WHAT IS NEEDED → Extract exactly and only the lines of the data below, starting at the line with "Viewport: 1772px width, 814px height." and stopping after the final line.

MATERIAL PROVIDED →
====

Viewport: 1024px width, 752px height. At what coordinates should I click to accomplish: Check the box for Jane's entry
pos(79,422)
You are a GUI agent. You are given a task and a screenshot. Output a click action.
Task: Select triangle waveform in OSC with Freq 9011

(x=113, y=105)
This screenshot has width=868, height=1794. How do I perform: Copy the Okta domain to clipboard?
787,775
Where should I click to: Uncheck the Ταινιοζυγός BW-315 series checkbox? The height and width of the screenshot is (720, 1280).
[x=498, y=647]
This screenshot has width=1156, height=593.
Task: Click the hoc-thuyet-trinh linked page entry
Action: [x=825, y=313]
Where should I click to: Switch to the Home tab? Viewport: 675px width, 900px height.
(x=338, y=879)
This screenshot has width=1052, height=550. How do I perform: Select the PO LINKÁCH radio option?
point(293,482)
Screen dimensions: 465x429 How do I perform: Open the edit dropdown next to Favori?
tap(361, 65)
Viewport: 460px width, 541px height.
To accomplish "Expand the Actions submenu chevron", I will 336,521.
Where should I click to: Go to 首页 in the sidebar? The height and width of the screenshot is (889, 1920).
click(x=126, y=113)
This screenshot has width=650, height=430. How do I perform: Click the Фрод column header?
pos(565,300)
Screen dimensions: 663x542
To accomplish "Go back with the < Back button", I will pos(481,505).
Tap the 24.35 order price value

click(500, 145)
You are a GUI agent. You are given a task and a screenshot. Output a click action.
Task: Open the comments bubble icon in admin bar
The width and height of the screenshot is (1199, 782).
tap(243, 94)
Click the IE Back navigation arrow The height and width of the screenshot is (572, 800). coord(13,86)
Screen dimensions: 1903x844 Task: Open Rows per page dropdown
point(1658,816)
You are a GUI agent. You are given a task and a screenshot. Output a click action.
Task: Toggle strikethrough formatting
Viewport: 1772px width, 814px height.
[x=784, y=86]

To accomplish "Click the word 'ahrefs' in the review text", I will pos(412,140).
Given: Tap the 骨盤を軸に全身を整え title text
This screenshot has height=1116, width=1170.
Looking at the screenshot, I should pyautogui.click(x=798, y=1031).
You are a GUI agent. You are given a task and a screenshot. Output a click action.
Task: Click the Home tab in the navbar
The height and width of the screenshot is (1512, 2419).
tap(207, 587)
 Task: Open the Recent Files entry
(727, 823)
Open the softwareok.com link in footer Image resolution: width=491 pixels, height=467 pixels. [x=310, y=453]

====

FINAL ANSWER →
Viewport: 1772px width, 814px height.
[x=784, y=86]

To accomplish "Click the word 'ahrefs' in the review text", I will pos(412,140).
Given: Tap the 骨盤を軸に全身を整え title text
This screenshot has height=1116, width=1170.
Looking at the screenshot, I should pyautogui.click(x=798, y=1031).
You are a GUI agent. You are given a task and a screenshot. Output a click action.
Task: Click the Home tab in the navbar
The height and width of the screenshot is (1512, 2419).
tap(207, 587)
 Task: Open the Recent Files entry
(727, 823)
Open the softwareok.com link in footer Image resolution: width=491 pixels, height=467 pixels. [x=310, y=453]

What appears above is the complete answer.